Par acte du 10 mai 2019, Mme [Y] a fait assigner M. [P] et Mme [F] devant le tribunal de grande instance de Coutances aux fins d'annulation de la vente.
Par jugement du 15 juillet 2021 auquel il est renvoyé pour un exposé complet des prétentions en première instance, le tribunal judiciaire de Coutances a :
- annulé la vente intervenue le 18 juillet 2018 entre Mme [Y] et M. [P] et Mme [F] ;
- condamné M. [P] et Mme [F] au paiement de la somme de 93 200 euros (85 000 euros au titre du prix de vente et 8 200 euros au titre des frais de notaire) à verser à Mme [Y] ;
- condamné M. [P] au paiement de la somme de 500 euros à verser à Mme [Y] au titre de son préjudice moral ;
- condamné M. [P] au paiement de la somme de 1 718,86 euros à verser à Mme [Y] au titre de son préjudice matériel ;
- condamné M. [P] au paiement de la somme de 1 500 euros à verser à Mme [Y] au titre de l'article 700 du code de procédure civile ;
- débouté Mme [Y] de sa demande de remboursement du constat d'huissier du 13 novembre 2019 dans le cadre des dépens ;
- débouté M. [P] et Mme [F] de leur demande de dommages et intérêts pour procédure abusive ;
- débouté M. [P] et Mme [F] de leur demande présentée au titre de l'article 700 du code de procédure civile - condamné M. [P] et Mme [F] aux dépens de l'instance ;
- ordonné l'exécution provisoire de la présente décision.
Par déclaration du 4 août 2021, M. [P] et Mme [F] ont formé appel de ce jugement.

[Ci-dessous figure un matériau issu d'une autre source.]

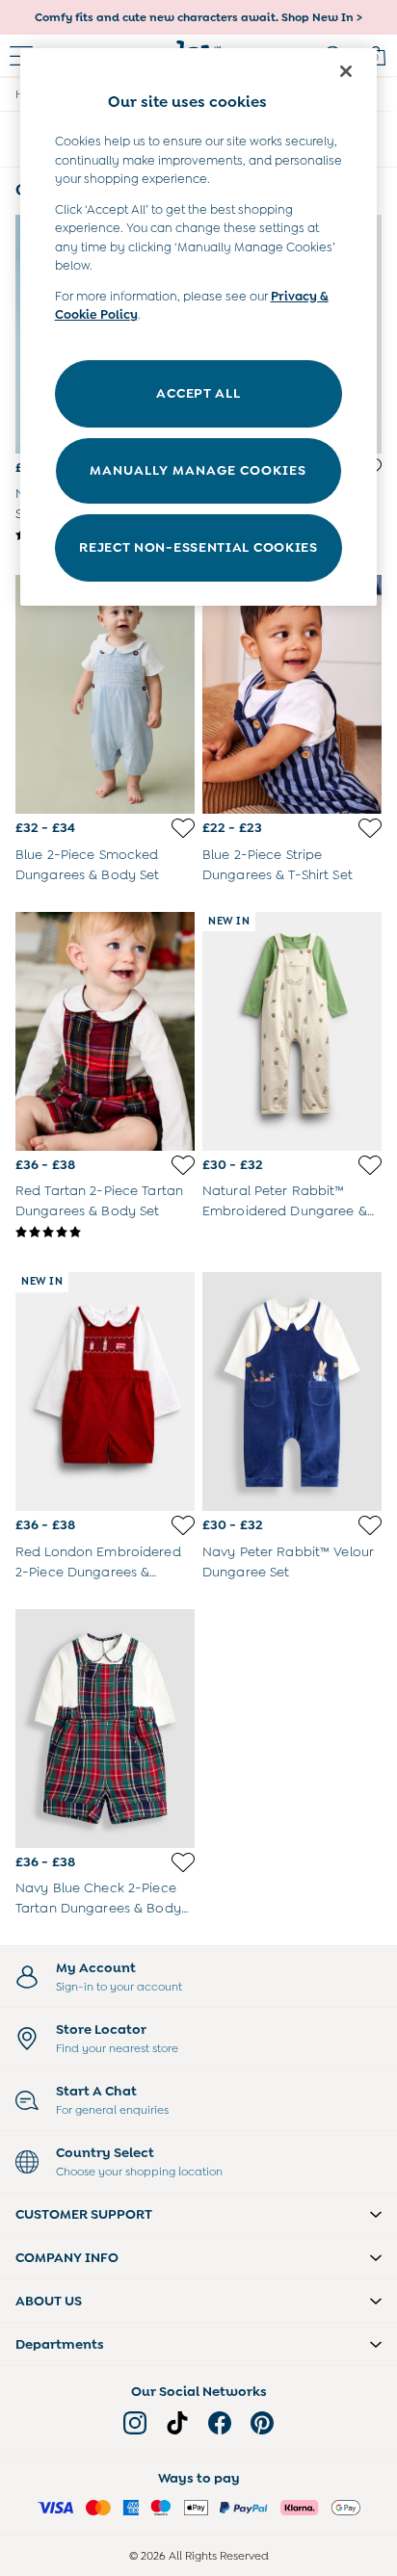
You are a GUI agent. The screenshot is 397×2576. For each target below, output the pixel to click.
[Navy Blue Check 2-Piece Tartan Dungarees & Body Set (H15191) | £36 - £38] (105, 1728)
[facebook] (219, 2423)
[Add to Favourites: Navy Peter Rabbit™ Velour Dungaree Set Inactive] (370, 1525)
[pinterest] (262, 2423)
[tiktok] (177, 2423)
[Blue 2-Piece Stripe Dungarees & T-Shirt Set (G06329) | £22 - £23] (292, 694)
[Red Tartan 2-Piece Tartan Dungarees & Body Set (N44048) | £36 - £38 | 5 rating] (105, 1232)
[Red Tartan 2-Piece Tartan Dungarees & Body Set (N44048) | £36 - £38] (105, 1031)
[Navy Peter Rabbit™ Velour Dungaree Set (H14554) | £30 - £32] (292, 1391)
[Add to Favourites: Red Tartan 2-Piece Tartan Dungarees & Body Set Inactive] (183, 1165)
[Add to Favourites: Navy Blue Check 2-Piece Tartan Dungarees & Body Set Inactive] (183, 1862)
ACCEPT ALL (198, 393)
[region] (199, 327)
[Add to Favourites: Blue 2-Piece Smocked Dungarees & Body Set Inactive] (183, 828)
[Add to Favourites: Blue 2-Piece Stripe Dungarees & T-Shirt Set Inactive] (370, 828)
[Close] (346, 71)
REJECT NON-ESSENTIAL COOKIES (198, 547)
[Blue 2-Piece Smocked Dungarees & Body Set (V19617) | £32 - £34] (105, 694)
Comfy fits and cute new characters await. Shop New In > (198, 17)
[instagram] (135, 2423)
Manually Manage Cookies (198, 470)
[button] (198, 2214)
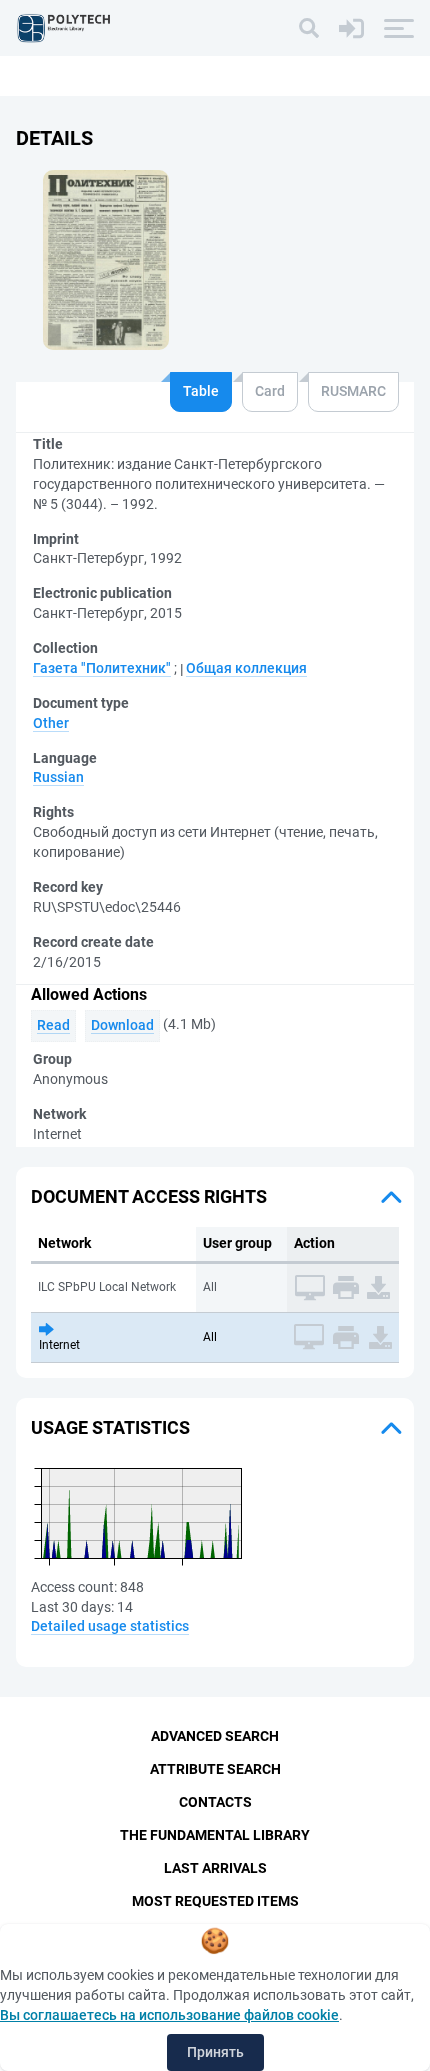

Aux termes de leurs dernières écritures notifiées le 31 janvier 2023, M. [P] et Mme [F] demandent à la cour de :
- infirmer le jugement rendu le 15 juillet 2021 par le tribunal judiciaire de Coutances en toutes ses dispositions ;
statuant de nouveau,
- juger qu'il n'est ni démontré ni établi que M. [P] aurait initié des man'uvres dolosives afin de conduire Mme [Y] à acheter le bien immobilier sis [Adresse 6] ;
- juger qu'il n'est également ni démontré ni établi que Mme [Y] n'était pas saine d'esprit au moment de la réalisation de la vente intervenue par-devant notaire le 18 juillet 2018 ;
- juger que ce faisant, il n'est ni démontré ni établi que le consentement de Mme [Y] aurait été vicié au sens de l'article 1130 et suivants du code civil ;
- juger que Mme [Y] est défaillante dans l'administration de la preuve de ses allégations ;
- débouter en conséquence Mme [Y] de sa demande de résolution de la vente intervenue par-devant notaire le 18 juillet 2018 ;
- débouter Mme [Y] de sa demande de dommages et intérêts en réparation de son préjudice moral ;
- faire droit à leur demande ;
en conséquence,
- condamner Mme [Y] à leur verser chacun la somme de 5 000 euros à titre de dommages et intérêts pour procédure abusive ;
- condamner Mme [Y] à leur verser chacun la somme de 3 500 euros au titre de l'article 700 du code de procédure civile ;
- condamner Mme [Y] aux entiers dépens.
Aux termes de ses dernières écritures notifiées le 1er février 2023, Mme [Y] demande à la cour de :
- confirmer le jugement en toutes ses dispositions et notamment en celles aux termes desquelles il a :
* prononcé l'annulation de la vente intervenue le 18 juillet 2018 ;
* condamné solidairement M. [P] et Mme [F] de lui restituer le prix de vente (85 000 euros) ainsi que les frais notariés (8 200 euros) ;
* condamné M. [P] à lui payer la somme de 500 euros à titre de dommages et intérêts en réparation du préjudice moral subi ;
* condamné M. [P] à lui payer la somme de 1 718,86 euros en remboursement des travaux financés, impôts acquittés et frais d'entretien de la maison depuis son acquisition ;
* débouté M. [P] et Mme [F] de leurs demandes ;
* condamné M. [P] et Mme [F] à lui payer la somme de 1 500 euros sur le fondement de l'article 700 du code de procédure civile ;
- condamner M. [P] et Mme [F] à lui verser la somme de 3 500 euros sur le fondement de l'article 700 du code de procédure civile en appel ainsi qu'aux entiers dépens d'appel.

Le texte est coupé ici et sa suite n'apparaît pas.